Ich habe jetzt mal verschiedene Varianten ausprobiert, wie abmelden, daten der anwendung löschen, anwendung deinstallieren, die apk von chip zu installieren, day gerät neu starten und wieder neu anmelden, aber nach wie vor bekomme ich folgende Fehlermeldung: 


			Dieser Inhalt steht nur eingeloggten Mitgliedern zur Verfügung.
        


Bitte helft mir!


----------



## Trolli91 (21. Mai 2013)

*AW: Playstore downloaded nichts mehr*

"Fehler beim Abrufen von Informationen" Fehlercode: [rpc:s-5:aec-0]

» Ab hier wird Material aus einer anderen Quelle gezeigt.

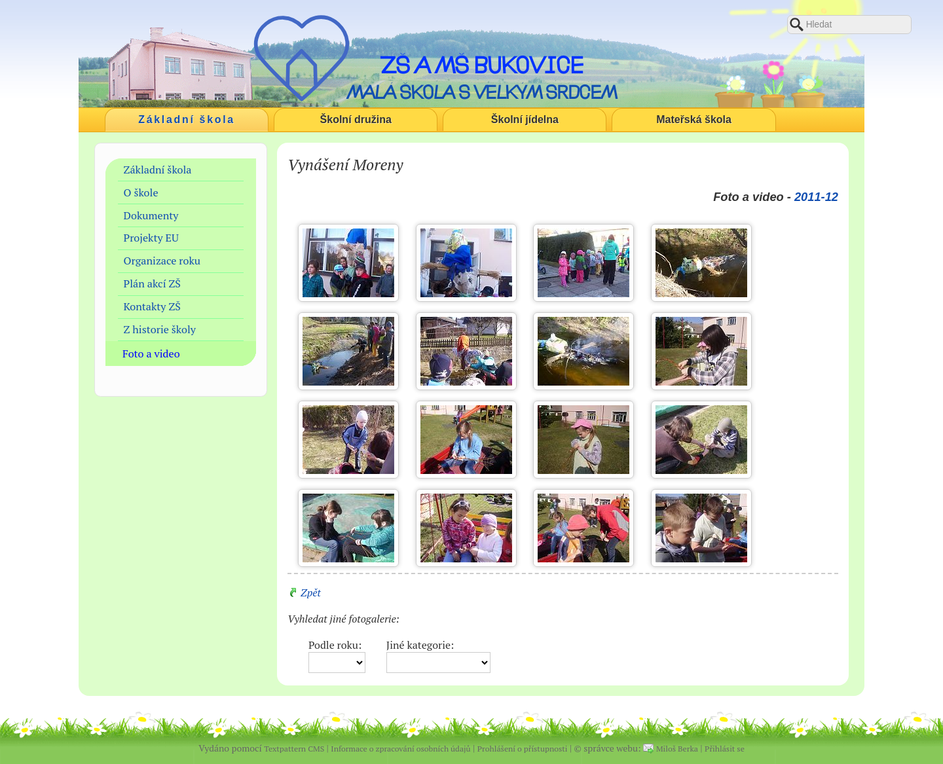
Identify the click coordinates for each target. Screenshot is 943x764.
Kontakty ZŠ (152, 306)
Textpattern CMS (294, 748)
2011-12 (816, 197)
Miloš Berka (677, 748)
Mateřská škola (693, 119)
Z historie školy (160, 329)
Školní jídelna (525, 119)
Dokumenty (151, 215)
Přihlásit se (725, 748)
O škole (141, 192)
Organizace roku (162, 260)
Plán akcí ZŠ (152, 283)
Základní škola (186, 119)
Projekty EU (151, 237)
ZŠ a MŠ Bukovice (481, 64)
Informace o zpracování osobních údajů (400, 748)
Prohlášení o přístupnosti (522, 748)
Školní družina (356, 119)
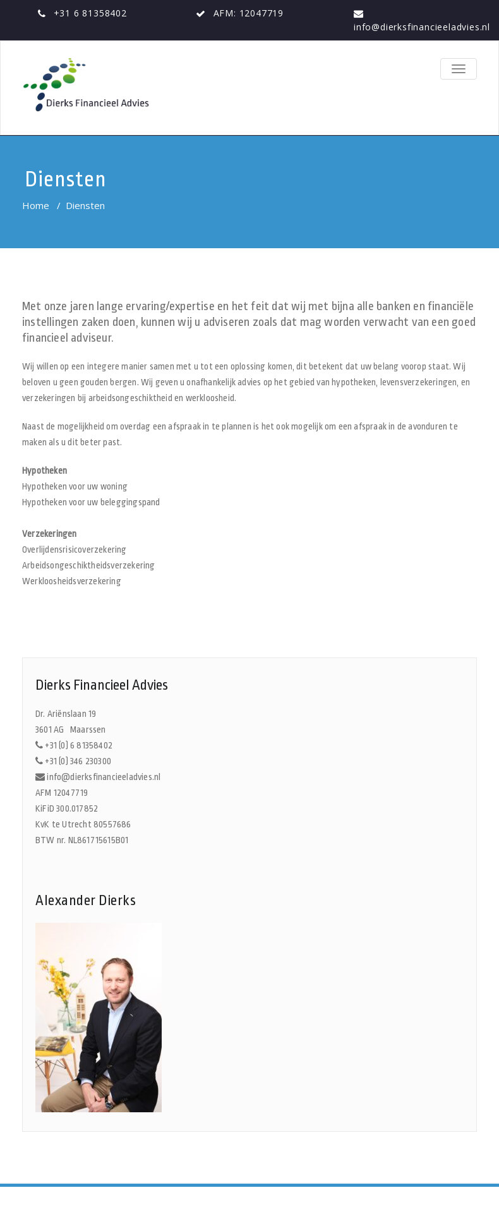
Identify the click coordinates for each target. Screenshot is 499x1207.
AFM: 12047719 (248, 13)
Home (35, 205)
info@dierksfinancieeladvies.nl (422, 27)
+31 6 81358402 (90, 13)
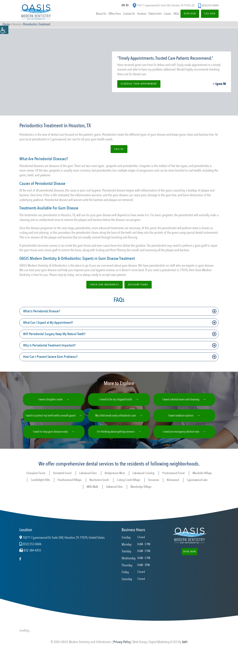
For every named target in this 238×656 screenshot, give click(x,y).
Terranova (153, 484)
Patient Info (150, 14)
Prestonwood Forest (173, 477)
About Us (96, 14)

Das hast du demzufolge bereits probiert? Habe auch in den Kommentaren gelesen das jemand nach entfernen des Google-Accounts noch den Cache geleert hat, Handy neustartete und es erst dann gewerkelt hat. Vielleicht bringt dir das ja Glück


----------



## Modders Vision (21. Mai 2013)

Ich habe nochmal bisschen rum gesucht und ausprobiert, in einem englischen forum fand ich den Tipp das Google Konto zu löschen alle Daten der App zu löschen, die Updates zu deinstallieren, sodass alles wieder auf den Werkseinstellungen ist, dann neu starten, mit einer anderen ID anmelden, Play Store Update laden, Konto löschen, Daten wieder alle löschen, nochmal neu starten, mit richtiger ID anmelden und es ging


----------



## Trolli91 (21. Mai 2013)

*AW: Playstore downloaded nichts mehr*

Schön das es wieder geht  Bei meinem Link hättest du genau den Spaß auf Deutsch gehabt


----------



## Modders Vision (21. Mai 2013)

Danke dir 
Jetzt durfte ich nach 5Monaten und 4reperaturen in Folge endlich wieder mein Motorola Motoluxe abholen, aber das HD2 brauche ich jetzt erst noch, weil die des Handy zerflashed haben, weil ich ein Custom ROM drauf hatte, aber das war ja eig. egal, weil ich hab eh schon extra Geld gezahlt, wegen Displaybruch (was ich im nachhinein NIE mehr machen würde). Und die haben alles gelöscht und das Mainboard getauscht... Aber ich dachte mir schon, dass die keine Lieferengpässe haben...
Ich werde auf jeden Gall nichts mehr bei Saturn und Mediamarkt kaufen, der Service is zum


----------